WHAT YOU NEED TO DO: Return every line below exactly.

*** EXCERPTED RECORDS ***

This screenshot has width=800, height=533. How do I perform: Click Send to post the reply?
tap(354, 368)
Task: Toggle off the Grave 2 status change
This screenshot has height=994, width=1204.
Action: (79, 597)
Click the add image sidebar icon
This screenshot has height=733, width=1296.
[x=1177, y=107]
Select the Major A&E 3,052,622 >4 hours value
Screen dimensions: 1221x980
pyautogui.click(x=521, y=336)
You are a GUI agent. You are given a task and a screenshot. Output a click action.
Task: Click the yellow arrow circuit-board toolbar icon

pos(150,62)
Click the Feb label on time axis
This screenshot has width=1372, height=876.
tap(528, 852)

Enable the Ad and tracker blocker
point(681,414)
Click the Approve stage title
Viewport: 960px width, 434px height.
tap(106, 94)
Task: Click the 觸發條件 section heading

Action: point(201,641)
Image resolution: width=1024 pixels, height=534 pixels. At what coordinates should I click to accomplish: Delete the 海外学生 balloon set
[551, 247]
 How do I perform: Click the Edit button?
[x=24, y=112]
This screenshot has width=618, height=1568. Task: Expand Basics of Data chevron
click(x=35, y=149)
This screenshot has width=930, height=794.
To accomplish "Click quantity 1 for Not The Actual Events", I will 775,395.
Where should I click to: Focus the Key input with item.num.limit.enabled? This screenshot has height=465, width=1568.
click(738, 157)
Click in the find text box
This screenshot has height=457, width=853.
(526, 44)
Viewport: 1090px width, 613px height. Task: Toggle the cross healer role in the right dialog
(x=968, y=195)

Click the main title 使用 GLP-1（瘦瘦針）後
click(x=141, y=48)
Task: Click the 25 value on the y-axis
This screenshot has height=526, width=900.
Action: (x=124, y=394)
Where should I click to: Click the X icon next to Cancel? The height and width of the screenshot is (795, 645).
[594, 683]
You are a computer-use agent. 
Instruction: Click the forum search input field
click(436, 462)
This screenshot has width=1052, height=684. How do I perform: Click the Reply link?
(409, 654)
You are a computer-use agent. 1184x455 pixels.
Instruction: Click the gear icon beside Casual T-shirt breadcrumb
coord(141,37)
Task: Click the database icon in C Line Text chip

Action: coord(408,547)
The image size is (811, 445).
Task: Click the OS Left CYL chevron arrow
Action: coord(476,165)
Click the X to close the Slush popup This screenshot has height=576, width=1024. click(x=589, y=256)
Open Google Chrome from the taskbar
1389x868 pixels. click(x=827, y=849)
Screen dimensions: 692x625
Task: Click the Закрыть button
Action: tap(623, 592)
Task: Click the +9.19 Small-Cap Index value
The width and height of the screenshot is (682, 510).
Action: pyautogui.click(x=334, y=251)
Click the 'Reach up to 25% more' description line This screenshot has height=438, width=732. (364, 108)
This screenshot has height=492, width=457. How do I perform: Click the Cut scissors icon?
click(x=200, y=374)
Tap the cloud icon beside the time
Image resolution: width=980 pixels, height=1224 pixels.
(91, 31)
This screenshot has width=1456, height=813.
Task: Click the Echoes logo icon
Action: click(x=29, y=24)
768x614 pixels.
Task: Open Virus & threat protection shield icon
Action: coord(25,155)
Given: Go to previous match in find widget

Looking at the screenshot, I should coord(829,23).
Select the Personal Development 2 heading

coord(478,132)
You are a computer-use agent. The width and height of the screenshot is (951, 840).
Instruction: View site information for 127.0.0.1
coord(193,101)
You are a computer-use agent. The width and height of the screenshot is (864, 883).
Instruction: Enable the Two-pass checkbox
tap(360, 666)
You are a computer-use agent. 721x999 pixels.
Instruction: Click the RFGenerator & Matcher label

*** End of EXCERPTED RECORDS ***

ANSWER SECTION:
This screenshot has width=800, height=533. How do I perform: Click Send to post the reply?
tap(354, 368)
Task: Toggle off the Grave 2 status change
This screenshot has height=994, width=1204.
Action: (79, 597)
Click the add image sidebar icon
This screenshot has height=733, width=1296.
[x=1177, y=107]
Select the Major A&E 3,052,622 >4 hours value
Screen dimensions: 1221x980
pyautogui.click(x=521, y=336)
You are a GUI agent. You are given a task and a screenshot. Output a click action.
Task: Click the yellow arrow circuit-board toolbar icon

pos(150,62)
Click the Feb label on time axis
This screenshot has width=1372, height=876.
tap(528, 852)

Enable the Ad and tracker blocker
point(681,414)
Click the Approve stage title
Viewport: 960px width, 434px height.
tap(106, 94)
Task: Click the 觸發條件 section heading

Action: point(201,641)
Image resolution: width=1024 pixels, height=534 pixels. At what coordinates should I click to accomplish: Delete the 海外学生 balloon set
[551, 247]
 How do I perform: Click the Edit button?
[x=24, y=112]
This screenshot has width=618, height=1568. Task: Expand Basics of Data chevron
click(x=35, y=149)
This screenshot has width=930, height=794.
To accomplish "Click quantity 1 for Not The Actual Events", I will 775,395.
Where should I click to: Focus the Key input with item.num.limit.enabled? This screenshot has height=465, width=1568.
click(738, 157)
Click in the find text box
This screenshot has height=457, width=853.
(526, 44)
Viewport: 1090px width, 613px height. Task: Toggle the cross healer role in the right dialog
(x=968, y=195)

Click the main title 使用 GLP-1（瘦瘦針）後
click(x=141, y=48)
Task: Click the 25 value on the y-axis
This screenshot has height=526, width=900.
Action: (x=124, y=394)
Where should I click to: Click the X icon next to Cancel? The height and width of the screenshot is (795, 645).
[594, 683]
You are a computer-use agent. 
Instruction: Click the forum search input field
click(436, 462)
This screenshot has width=1052, height=684. How do I perform: Click the Reply link?
(409, 654)
You are a computer-use agent. 1184x455 pixels.
Instruction: Click the gear icon beside Casual T-shirt breadcrumb
coord(141,37)
Task: Click the database icon in C Line Text chip

Action: coord(408,547)
The image size is (811, 445).
Task: Click the OS Left CYL chevron arrow
Action: coord(476,165)
Click the X to close the Slush popup This screenshot has height=576, width=1024. click(x=589, y=256)
Open Google Chrome from the taskbar
1389x868 pixels. click(x=827, y=849)
Screen dimensions: 692x625
Task: Click the Закрыть button
Action: tap(623, 592)
Task: Click the +9.19 Small-Cap Index value
The width and height of the screenshot is (682, 510).
Action: pyautogui.click(x=334, y=251)
Click the 'Reach up to 25% more' description line This screenshot has height=438, width=732. (364, 108)
This screenshot has height=492, width=457. How do I perform: Click the Cut scissors icon?
click(x=200, y=374)
Tap the cloud icon beside the time
Image resolution: width=980 pixels, height=1224 pixels.
(91, 31)
This screenshot has width=1456, height=813.
Task: Click the Echoes logo icon
Action: click(x=29, y=24)
768x614 pixels.
Task: Open Virus & threat protection shield icon
Action: coord(25,155)
Given: Go to previous match in find widget

Looking at the screenshot, I should coord(829,23).
Select the Personal Development 2 heading

coord(478,132)
You are a computer-use agent. The width and height of the screenshot is (951, 840).
Instruction: View site information for 127.0.0.1
coord(193,101)
You are a computer-use agent. The width and height of the screenshot is (864, 883).
Instruction: Enable the Two-pass checkbox
tap(360, 666)
You are a computer-use agent. 721x999 pixels.
Instruction: Click the RFGenerator & Matcher label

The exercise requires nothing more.